Abby wasn’t sure either. She could have said she would be closer to them there, that somehow it felt imperative to go there.

“Abby?”

“Mama, the law firm wants to buy out Nick’s partnership. They’re going to ask the court to appoint an administrator.”

“What?”

“Joe called me and said they have to move on, that he’s sorry.” Abby pushed strands of hair behind her ear. “He said he’d see to it that Jake’s college fund was secure.”

“When did he call? Why didn’t you tell me?”

“First, they had that awful memorial; now they want to just let Nick go. They want me to say he’s dead, Mama. He gave them over twenty years, and they can’t give him seven months?” Abby rolled down the window. The sudden inrush of chilly air took away her breath, the threat of tears.

“It’s business, honey,” her mother said. “The firm has to deal with practicalities.”

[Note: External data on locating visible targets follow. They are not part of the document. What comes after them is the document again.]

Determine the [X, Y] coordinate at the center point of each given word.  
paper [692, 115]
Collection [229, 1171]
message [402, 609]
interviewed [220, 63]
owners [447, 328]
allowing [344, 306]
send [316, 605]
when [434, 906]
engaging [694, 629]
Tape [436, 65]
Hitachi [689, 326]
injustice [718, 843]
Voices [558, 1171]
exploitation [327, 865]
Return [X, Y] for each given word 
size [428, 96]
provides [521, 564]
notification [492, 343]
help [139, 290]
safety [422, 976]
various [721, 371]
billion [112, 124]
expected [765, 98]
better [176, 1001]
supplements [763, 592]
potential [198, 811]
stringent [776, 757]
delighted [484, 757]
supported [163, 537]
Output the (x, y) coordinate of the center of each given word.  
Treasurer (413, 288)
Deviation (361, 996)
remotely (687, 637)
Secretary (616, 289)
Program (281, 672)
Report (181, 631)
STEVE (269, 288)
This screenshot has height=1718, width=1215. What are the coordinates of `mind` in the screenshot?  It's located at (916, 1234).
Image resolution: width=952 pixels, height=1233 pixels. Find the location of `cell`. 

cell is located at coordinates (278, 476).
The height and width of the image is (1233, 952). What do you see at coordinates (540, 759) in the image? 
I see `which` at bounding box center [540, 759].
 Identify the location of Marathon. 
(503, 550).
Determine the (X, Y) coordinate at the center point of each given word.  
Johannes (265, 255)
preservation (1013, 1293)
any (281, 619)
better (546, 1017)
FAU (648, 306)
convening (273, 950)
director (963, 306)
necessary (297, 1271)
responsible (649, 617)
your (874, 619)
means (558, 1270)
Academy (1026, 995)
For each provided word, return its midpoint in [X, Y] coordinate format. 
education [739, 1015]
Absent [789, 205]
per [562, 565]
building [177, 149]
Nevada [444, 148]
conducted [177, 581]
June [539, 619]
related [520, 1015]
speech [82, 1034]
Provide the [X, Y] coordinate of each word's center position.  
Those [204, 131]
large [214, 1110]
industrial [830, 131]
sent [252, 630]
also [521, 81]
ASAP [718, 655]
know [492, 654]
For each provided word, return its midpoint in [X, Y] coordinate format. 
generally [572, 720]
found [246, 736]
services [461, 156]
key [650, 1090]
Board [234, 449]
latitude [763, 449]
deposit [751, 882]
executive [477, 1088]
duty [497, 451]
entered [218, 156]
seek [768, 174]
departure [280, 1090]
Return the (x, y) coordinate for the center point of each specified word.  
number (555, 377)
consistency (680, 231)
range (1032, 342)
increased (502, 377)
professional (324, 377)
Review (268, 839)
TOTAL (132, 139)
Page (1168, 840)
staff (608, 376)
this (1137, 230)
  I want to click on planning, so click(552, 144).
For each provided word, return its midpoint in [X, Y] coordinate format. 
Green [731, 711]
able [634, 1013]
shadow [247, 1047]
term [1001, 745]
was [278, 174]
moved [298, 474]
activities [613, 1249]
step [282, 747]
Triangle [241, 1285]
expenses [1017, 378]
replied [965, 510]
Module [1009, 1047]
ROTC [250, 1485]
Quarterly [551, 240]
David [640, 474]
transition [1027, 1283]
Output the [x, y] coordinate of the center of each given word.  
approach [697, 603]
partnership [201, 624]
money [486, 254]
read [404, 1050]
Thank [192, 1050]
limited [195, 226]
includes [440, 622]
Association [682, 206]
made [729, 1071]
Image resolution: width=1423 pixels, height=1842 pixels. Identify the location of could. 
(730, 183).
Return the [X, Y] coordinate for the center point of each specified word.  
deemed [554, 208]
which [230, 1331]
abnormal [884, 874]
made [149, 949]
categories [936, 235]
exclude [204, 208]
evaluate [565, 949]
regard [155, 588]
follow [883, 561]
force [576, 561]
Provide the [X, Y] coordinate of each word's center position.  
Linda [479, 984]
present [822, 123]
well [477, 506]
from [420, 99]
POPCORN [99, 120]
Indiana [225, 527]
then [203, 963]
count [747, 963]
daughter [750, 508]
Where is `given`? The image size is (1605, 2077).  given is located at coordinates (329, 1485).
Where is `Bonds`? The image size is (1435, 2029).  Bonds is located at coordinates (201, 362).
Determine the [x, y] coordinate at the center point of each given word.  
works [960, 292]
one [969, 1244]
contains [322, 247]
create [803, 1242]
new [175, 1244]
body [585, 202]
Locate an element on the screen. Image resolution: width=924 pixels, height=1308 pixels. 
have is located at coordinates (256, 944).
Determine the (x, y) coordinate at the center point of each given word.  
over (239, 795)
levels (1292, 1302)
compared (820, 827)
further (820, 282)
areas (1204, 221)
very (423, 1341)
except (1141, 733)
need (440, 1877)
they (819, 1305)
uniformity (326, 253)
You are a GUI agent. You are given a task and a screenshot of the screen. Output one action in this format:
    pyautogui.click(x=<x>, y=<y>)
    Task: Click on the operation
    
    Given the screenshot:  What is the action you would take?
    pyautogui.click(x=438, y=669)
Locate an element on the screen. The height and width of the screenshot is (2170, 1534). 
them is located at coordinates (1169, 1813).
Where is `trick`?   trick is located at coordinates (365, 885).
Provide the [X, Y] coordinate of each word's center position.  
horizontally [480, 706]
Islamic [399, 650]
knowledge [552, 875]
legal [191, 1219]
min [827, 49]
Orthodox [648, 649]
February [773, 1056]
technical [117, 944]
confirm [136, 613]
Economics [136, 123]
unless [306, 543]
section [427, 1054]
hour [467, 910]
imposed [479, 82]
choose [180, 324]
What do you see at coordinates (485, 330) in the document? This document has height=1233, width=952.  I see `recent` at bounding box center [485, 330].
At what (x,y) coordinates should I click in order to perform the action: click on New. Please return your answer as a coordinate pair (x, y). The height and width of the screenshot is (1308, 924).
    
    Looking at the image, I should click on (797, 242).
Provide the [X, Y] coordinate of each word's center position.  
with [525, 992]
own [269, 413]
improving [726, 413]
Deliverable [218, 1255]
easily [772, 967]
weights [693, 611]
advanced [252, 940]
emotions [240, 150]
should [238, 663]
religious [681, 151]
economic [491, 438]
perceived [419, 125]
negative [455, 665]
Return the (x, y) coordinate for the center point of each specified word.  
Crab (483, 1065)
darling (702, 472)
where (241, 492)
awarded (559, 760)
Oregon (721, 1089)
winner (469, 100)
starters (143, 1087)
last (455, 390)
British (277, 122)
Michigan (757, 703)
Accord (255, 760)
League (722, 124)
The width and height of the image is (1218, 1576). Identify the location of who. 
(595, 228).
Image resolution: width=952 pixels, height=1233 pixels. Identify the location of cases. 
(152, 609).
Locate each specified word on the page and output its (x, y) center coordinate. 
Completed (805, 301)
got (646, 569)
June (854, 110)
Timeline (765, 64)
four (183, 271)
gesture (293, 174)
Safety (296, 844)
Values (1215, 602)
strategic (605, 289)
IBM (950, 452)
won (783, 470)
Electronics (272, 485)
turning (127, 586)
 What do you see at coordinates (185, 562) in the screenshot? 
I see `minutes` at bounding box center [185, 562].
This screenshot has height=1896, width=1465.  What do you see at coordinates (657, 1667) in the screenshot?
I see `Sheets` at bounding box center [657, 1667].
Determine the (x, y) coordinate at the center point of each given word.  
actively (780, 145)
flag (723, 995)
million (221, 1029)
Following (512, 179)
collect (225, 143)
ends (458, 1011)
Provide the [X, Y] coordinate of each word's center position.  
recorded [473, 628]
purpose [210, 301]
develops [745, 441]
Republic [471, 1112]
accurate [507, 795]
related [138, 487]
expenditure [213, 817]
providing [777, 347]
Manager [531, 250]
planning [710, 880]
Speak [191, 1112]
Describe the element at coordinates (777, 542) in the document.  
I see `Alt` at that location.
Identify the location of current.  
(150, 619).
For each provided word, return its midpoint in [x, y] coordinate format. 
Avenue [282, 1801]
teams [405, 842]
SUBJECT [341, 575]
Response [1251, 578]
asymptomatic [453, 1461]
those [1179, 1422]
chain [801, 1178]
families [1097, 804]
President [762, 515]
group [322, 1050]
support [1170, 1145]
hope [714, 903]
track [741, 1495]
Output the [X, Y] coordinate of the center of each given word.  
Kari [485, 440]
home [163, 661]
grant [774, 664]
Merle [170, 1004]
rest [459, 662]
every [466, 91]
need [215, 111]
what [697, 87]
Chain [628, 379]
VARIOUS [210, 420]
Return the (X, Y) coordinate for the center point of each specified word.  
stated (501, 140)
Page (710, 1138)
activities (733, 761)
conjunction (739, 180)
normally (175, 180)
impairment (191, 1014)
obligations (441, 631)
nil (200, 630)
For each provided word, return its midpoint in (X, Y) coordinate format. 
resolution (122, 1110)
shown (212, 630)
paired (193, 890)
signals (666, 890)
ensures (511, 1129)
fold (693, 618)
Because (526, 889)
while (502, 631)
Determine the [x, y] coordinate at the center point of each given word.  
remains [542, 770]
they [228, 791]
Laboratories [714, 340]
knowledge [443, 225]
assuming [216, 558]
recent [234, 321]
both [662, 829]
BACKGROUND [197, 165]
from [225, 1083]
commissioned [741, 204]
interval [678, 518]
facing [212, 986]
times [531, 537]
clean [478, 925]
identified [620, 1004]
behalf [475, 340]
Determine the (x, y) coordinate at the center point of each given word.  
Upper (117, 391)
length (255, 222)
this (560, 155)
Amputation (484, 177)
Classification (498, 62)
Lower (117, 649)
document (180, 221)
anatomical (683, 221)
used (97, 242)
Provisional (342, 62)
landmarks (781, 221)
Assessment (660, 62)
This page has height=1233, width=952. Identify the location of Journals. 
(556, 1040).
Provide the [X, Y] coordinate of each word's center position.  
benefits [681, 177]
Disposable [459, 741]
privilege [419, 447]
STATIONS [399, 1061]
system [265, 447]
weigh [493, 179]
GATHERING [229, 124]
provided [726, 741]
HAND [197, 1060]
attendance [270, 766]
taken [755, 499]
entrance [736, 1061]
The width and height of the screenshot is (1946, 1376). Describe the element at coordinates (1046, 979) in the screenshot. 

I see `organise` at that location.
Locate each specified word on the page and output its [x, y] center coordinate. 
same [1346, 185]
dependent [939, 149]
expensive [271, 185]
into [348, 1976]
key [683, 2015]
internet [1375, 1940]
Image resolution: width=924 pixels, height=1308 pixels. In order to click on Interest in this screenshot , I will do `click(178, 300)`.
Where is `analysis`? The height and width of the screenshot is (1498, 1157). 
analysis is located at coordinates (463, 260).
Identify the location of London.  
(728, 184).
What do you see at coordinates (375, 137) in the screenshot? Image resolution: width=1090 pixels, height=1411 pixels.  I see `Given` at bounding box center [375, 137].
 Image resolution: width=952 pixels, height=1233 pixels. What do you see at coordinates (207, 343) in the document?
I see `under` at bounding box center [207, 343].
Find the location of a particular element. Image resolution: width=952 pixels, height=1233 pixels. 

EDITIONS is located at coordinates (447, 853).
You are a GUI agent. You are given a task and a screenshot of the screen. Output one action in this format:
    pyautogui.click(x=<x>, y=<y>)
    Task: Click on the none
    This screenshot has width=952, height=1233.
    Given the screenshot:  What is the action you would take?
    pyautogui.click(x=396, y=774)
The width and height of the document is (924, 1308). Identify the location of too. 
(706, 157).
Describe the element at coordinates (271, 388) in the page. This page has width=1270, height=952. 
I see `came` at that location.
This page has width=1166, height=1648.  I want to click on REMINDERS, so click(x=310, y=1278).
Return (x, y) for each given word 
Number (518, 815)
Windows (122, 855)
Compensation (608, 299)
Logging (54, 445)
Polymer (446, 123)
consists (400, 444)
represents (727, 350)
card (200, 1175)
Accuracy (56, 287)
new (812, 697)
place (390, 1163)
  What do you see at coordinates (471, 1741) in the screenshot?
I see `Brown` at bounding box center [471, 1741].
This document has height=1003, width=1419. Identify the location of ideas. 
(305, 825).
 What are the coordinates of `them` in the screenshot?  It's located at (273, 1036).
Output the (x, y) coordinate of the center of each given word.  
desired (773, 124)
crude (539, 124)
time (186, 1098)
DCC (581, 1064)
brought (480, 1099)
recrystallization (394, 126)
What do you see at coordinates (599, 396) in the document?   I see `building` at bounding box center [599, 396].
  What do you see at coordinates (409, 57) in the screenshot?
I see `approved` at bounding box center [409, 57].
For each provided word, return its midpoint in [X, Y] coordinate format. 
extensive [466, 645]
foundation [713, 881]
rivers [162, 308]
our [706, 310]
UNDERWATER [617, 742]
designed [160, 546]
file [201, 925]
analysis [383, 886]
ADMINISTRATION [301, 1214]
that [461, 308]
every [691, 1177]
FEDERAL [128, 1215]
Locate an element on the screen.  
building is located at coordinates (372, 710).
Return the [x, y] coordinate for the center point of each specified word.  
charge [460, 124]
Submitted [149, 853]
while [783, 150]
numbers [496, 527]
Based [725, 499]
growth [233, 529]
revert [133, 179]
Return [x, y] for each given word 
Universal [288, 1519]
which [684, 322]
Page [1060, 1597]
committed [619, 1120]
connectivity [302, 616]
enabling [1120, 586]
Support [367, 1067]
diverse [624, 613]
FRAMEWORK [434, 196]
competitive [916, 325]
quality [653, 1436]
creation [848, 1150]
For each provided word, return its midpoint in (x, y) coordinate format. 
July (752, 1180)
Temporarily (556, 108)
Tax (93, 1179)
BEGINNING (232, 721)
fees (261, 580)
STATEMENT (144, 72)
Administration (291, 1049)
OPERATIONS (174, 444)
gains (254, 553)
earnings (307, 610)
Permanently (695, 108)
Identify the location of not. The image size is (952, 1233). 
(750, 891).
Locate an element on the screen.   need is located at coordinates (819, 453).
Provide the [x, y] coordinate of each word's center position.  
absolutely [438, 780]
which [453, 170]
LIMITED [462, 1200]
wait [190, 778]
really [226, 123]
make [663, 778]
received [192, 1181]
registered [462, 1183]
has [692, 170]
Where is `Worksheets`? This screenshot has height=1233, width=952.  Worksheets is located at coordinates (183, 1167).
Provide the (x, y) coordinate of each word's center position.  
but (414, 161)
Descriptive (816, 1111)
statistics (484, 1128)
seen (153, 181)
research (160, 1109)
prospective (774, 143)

“I’m not being practical, am I?”

“I suppose my concern is that you’re delaying—never mind.” She interrupted herself. “You have to find your own way through this, I know.”

“I don’t know how you’ve done it, living all these years alone. You’re so much stronger than me, Mama.”

“Don’t forget you’re my daughter,” Abby’s mother said. “And don’t forget, I’m right here.”

Abby said she knew, that she was grateful.

“Jake is here, honey,” her mama said, after a pause. “I’ll put him on.”

No, Abby thought. She knew he’d be upset with her, but she was surprised to hear Jake sounding almost cheerful.

He’d come to his gramma’s to study, he said, and to tell her and Abby that he wasn’t going to be expelled for cheating. Instead he’d been put on probation. “They cut me some slack because of the situation,” he said. “It’s not that I like trading on that,” he was quick to add, “but if it saves the semester—” He paused, waiting for a reaction, but Abby didn’t have one ready. “Look, I know what I did was crap—”

“You can’t let what’s happened to us ruin your future, Jake.”

“I’m not a little kid. I know what I’m doing. I know what I have to do.”

Abby didn’t answer. She traced a pattern on the steering wheel.

“Mom?” Jake finally said. “What are you doing?”

That question again. It was like the flavor of the month.

“I’m going to Bandera,” Abby said.

“But you told Gramma you were going home. Now you’re going to the Hill Country. I don’t get it.”

She closed her eyes.

“Mom? Are you there?” Jake’s voice cracked.

“Yes, I’m here.”

“Are you still going?”

“I have to, Jake.”

He said nothing for a moment, then, “You know how you always tell me not to ask the question if I don’t want the answer?”

“Yes?” Silence. Her pulse resonant in her ears. “Jake?”

“Come home, Mom, that’s all. You should just come home.”

* * *

Near Seguin, Abby stopped for gas. No one else was around, and slowly she became aware of the lateness of the hour and her surroundings, that she was alone in the middle of nowhere. A chilly breeze grazed her neck; she pushed her hands deeper into her sweater pockets. She wondered if Nick might have stopped here last spring. She wondered what he would say if he were to walk out of the woods that pressed in on her from all sides and find her pumping her own gas alone in the middle of the night.

He wouldn’t believe it, she thought. Of everyone, he would be the most surprised.

The gas pump clicked off. She holstered the nozzle and thought about the possibility of turning around, of going home, and she knew that she couldn’t. She had to find out the truth.